Elgart G W, Hanly A, Busso M, Spencer J M
University of Miami Department of Dermatology and Cutaneous Surgery, Florida, USA.
J Am Acad Dermatol. 1999 Feb;40(2 Pt 2):315-7. doi: 10.1016/s0190-9622(99)70474-3.

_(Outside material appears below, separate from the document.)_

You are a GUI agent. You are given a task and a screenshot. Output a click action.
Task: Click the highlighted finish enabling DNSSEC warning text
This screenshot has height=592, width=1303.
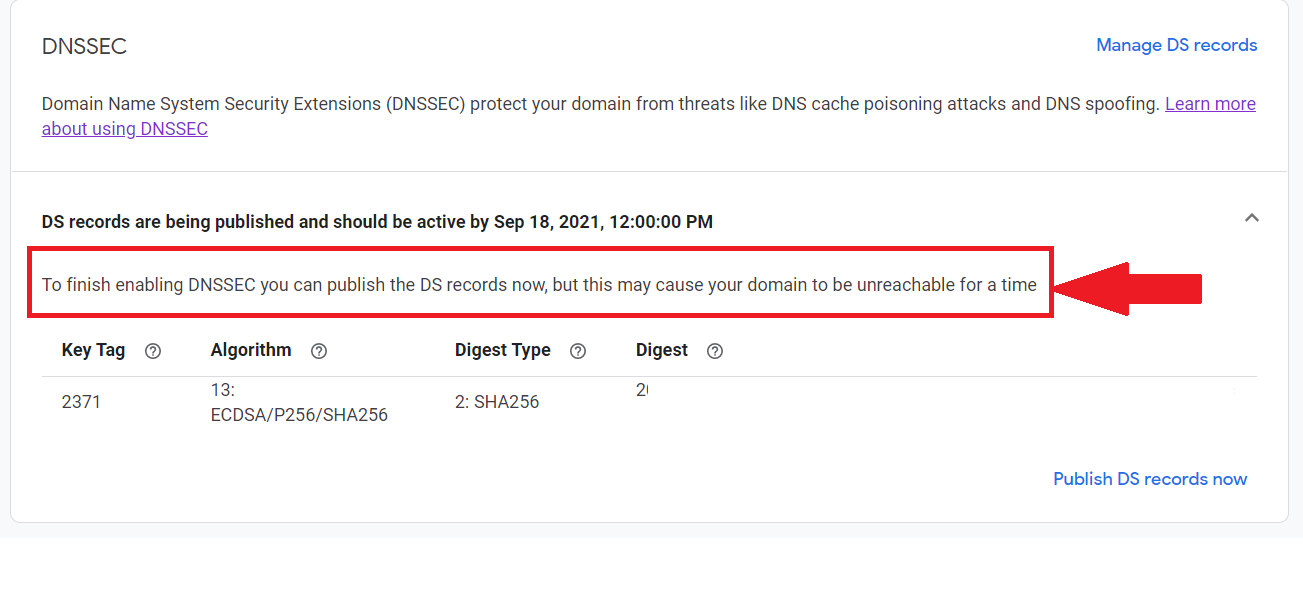click(539, 285)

Bednar tumor is a rare pigmented variant of dermatofibrosarcoma protuberans (DFSP). Because of its rarity, information is lacking regarding the optimal therapy and potential utility of immunohistochemistry in diagnosis. We report a case of Bednar tumor in which the diagnosis was aided by immunohistochemistry for CD34, an antigen known to be expressed in DFSP but not previously reported in Bednar tumor. Our case was also striking because it represents the first reported appearance of a Bednar tumor at a site of prior immunization, a phenomenon previously noted in some cases of DFSP. The patient was treated effectively with Mohs surgery and is without recurrence at 9 months.
贝德纳瘤是隆突性皮肤纤维肉瘤(DFSP)的一种罕见色素沉着变体。由于其罕见性,关于最佳治疗方法以及免疫组织化学在诊断中的潜在作用的信息尚缺。我们报告一例贝德纳瘤,其诊断借助了针对CD34的免疫组织化学检测,CD34是一种已知在DFSP中表达但此前未报道在贝德纳瘤中表达的抗原。我们的病例也很引人注目,因为它代表了首次报道的贝德纳瘤出现在先前免疫接种部位的情况,这种现象此前在一些DFSP病例中已有记录。该患者接受莫氏手术治疗效果良好,9个月时无复发。